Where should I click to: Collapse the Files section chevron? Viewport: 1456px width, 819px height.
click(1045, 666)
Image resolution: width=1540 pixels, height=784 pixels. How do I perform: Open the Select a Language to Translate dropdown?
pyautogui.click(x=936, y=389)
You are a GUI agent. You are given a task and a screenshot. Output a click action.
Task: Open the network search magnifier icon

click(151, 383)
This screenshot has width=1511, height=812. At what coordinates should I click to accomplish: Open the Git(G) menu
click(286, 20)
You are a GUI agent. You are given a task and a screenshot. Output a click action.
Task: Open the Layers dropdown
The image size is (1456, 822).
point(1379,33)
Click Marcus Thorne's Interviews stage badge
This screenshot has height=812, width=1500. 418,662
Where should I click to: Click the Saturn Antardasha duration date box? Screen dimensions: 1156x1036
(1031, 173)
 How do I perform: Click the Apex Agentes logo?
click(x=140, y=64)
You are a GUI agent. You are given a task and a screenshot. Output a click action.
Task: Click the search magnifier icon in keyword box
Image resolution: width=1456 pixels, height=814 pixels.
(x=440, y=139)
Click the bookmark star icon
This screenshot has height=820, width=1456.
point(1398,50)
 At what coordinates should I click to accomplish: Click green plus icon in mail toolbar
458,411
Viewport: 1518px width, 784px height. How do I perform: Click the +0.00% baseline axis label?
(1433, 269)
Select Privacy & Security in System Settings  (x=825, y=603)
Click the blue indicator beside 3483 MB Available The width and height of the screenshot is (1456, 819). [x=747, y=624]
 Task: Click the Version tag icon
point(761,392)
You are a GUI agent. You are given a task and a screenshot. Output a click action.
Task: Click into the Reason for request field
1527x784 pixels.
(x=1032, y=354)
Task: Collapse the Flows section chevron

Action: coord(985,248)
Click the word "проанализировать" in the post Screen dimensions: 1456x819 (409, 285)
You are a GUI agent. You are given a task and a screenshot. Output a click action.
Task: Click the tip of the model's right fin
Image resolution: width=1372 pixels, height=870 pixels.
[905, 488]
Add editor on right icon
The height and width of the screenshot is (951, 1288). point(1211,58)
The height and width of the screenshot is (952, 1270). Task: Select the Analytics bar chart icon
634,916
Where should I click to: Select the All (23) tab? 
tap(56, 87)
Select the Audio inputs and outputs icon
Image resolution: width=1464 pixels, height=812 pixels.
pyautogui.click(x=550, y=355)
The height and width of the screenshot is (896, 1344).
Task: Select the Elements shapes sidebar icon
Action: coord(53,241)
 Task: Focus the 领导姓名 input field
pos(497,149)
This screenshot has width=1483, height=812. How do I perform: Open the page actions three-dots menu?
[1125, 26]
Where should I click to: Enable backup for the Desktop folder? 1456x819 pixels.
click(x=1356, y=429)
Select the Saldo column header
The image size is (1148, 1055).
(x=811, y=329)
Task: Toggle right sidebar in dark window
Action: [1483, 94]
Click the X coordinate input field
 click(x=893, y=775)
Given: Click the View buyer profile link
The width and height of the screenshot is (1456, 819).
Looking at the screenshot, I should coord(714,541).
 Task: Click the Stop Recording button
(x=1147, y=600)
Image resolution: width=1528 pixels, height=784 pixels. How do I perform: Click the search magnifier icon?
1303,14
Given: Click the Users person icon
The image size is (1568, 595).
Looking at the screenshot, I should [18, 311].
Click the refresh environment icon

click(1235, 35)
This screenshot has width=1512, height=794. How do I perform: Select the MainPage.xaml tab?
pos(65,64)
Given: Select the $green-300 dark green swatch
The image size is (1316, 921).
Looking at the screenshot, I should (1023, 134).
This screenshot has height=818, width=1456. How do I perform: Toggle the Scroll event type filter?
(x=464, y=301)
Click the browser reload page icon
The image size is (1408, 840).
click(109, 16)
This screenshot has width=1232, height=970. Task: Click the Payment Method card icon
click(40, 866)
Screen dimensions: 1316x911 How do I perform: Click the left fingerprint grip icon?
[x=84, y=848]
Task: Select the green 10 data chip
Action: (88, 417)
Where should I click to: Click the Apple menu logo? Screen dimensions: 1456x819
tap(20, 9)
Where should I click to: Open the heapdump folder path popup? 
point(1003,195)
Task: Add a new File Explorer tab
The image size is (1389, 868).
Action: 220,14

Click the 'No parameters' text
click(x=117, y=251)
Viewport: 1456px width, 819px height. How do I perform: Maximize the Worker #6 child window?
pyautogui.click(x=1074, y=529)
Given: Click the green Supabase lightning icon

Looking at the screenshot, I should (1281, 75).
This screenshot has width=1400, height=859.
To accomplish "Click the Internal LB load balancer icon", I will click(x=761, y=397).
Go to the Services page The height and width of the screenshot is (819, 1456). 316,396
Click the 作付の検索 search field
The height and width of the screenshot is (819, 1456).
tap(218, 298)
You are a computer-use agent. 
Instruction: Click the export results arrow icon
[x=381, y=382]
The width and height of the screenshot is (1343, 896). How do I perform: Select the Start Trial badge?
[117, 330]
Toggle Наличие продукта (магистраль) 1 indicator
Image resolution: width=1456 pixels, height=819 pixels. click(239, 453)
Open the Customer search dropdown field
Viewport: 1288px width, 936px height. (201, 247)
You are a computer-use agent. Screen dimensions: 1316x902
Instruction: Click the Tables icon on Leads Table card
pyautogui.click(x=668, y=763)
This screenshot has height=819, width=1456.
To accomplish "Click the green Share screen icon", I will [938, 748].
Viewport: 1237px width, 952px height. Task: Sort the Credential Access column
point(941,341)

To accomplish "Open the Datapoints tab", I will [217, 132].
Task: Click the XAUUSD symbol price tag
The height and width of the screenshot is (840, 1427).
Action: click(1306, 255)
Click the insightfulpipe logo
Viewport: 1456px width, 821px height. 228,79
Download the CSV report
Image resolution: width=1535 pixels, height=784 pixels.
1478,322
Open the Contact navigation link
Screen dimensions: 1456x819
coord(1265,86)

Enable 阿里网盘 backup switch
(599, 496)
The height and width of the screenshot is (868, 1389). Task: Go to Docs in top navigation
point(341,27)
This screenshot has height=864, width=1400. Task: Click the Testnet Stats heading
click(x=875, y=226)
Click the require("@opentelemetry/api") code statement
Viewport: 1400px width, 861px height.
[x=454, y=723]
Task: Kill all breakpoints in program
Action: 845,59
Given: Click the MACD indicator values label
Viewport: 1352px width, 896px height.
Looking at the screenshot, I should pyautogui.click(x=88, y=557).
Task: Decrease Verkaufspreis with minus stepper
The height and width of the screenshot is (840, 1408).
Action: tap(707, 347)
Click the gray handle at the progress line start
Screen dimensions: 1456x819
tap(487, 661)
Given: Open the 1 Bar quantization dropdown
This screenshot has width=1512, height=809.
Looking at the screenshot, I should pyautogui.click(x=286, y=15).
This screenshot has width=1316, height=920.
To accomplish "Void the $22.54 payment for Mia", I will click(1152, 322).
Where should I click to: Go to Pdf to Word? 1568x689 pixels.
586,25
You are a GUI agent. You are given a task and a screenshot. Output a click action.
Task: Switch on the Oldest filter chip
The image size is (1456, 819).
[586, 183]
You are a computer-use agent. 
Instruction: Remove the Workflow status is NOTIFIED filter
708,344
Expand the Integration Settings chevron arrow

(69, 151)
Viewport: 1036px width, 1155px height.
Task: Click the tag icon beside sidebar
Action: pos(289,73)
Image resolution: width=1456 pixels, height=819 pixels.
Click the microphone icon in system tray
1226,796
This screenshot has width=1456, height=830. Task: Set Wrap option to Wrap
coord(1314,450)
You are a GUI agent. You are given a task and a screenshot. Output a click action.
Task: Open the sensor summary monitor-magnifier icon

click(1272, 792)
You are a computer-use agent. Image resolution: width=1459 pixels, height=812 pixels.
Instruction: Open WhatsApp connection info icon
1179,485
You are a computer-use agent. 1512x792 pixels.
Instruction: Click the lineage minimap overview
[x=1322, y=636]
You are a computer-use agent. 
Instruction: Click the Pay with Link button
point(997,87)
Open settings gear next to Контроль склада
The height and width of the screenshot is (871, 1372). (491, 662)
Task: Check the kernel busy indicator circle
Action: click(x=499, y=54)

########

§ What to work on
Given the data above, transcribe exactly the lines from the one containing "Viewport: 1518px width, 784px" down to the one containing "Select the Audio inputs and outputs icon", and no others.

§ Solution to this exercise
Viewport: 1518px width, 784px height. How do I perform: Click the +0.00% baseline axis label?
(1433, 269)
Select Privacy & Security in System Settings  (x=825, y=603)
Click the blue indicator beside 3483 MB Available The width and height of the screenshot is (1456, 819). [x=747, y=624]
 Task: Click the Version tag icon
point(761,392)
You are a GUI agent. You are given a task and a screenshot. Output a click action.
Task: Click into the Reason for request field
1527x784 pixels.
(x=1032, y=354)
Task: Collapse the Flows section chevron

Action: coord(985,248)
Click the word "проанализировать" in the post Screen dimensions: 1456x819 (409, 285)
You are a GUI agent. You are given a task and a screenshot. Output a click action.
Task: Click the tip of the model's right fin
Image resolution: width=1372 pixels, height=870 pixels.
[905, 488]
Add editor on right icon
The height and width of the screenshot is (951, 1288). point(1211,58)
The height and width of the screenshot is (952, 1270). Task: Select the Analytics bar chart icon
634,916
Where should I click to: Select the All (23) tab? 
tap(56, 87)
Select the Audio inputs and outputs icon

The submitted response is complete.